▶ [DESCRIPTION OF THE TASK]
Search the data below for the string "link". Extract every line that contains it.

(Beginning of TASK INPUT)

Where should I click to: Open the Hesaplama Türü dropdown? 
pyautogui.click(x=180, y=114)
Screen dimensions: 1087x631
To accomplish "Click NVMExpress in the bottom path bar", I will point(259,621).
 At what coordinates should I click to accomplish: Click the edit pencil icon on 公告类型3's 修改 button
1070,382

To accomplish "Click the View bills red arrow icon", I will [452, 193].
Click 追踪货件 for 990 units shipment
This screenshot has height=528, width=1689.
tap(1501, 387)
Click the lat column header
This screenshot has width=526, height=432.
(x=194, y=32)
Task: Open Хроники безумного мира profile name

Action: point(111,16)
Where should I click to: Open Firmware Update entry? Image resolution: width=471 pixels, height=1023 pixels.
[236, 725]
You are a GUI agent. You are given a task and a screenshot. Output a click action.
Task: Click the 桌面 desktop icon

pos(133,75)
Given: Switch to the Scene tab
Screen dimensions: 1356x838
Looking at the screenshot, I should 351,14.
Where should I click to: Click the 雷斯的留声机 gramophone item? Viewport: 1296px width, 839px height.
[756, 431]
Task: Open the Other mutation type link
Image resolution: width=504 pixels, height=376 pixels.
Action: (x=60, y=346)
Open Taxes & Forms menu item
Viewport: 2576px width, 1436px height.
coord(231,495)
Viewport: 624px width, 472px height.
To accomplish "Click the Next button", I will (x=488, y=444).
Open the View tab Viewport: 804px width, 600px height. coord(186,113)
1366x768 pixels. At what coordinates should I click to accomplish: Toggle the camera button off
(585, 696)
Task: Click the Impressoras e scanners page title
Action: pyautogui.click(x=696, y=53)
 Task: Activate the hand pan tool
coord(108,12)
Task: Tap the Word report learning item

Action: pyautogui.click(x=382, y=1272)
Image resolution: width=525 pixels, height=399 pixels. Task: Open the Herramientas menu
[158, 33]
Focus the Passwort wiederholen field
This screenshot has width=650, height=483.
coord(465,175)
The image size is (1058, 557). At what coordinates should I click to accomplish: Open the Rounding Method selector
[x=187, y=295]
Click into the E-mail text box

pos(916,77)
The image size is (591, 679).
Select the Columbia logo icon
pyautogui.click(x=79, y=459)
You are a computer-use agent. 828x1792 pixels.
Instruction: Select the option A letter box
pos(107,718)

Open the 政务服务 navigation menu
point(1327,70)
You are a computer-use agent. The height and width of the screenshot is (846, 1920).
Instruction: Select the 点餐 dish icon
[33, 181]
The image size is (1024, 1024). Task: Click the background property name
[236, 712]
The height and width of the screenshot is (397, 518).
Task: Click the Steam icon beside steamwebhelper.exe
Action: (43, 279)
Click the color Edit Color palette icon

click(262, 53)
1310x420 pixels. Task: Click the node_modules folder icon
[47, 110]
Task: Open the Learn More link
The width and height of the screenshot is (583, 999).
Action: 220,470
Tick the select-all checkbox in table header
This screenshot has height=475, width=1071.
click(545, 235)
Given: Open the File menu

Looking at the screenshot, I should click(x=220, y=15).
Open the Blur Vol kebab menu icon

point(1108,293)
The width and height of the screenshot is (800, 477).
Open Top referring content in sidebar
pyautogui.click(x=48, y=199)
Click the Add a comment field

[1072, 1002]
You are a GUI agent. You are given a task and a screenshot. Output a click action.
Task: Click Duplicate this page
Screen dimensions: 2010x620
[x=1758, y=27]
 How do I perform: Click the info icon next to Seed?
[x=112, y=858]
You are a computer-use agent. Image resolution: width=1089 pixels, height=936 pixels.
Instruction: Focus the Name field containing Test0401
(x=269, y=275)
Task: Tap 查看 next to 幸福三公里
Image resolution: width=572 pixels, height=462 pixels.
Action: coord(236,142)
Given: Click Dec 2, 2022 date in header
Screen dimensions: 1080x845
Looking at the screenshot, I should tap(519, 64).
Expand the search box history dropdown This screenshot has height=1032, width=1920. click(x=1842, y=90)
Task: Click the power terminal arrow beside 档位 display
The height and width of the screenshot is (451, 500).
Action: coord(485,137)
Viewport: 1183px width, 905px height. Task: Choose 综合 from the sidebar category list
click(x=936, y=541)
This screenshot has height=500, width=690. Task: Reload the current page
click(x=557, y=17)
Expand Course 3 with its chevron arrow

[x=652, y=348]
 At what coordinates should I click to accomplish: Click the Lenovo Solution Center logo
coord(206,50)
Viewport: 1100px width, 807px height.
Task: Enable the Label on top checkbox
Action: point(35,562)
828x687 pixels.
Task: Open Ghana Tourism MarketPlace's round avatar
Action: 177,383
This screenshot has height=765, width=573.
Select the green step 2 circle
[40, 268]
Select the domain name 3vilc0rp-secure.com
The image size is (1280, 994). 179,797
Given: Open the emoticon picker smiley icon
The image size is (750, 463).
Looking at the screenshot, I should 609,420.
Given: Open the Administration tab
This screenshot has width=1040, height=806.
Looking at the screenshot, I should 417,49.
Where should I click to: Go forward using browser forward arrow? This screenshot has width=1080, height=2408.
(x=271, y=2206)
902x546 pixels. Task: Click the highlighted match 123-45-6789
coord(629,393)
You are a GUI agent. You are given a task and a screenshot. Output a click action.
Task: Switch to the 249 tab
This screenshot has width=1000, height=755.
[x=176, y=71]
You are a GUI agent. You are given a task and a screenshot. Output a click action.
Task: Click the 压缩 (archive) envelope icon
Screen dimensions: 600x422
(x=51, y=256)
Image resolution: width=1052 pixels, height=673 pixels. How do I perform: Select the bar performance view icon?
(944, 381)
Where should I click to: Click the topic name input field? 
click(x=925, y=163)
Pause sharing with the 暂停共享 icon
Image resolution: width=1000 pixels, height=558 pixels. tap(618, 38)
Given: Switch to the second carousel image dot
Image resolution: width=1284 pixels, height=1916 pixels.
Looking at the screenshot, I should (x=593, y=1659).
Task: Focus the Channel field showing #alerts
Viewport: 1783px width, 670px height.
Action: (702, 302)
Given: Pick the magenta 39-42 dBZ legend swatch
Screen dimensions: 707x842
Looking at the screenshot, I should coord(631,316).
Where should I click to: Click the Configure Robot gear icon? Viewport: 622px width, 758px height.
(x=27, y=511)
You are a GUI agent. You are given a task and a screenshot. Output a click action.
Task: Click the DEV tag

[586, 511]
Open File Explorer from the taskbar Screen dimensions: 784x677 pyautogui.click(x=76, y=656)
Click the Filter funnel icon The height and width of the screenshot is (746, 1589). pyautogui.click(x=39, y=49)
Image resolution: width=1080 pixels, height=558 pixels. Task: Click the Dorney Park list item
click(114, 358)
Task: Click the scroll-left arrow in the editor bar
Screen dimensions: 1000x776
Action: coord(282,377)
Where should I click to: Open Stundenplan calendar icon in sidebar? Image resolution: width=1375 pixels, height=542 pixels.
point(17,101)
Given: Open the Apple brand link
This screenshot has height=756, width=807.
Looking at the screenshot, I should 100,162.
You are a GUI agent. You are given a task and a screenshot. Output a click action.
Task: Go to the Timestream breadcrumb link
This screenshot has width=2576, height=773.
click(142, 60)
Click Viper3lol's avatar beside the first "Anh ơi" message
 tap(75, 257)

(End of TASK INPUT)

▶ [ANSWER]
Task: Open the Other mutation type link
Task: Open the Learn More link
Given: Open the Apple brand link
Task: Go to the Timestream breadcrumb link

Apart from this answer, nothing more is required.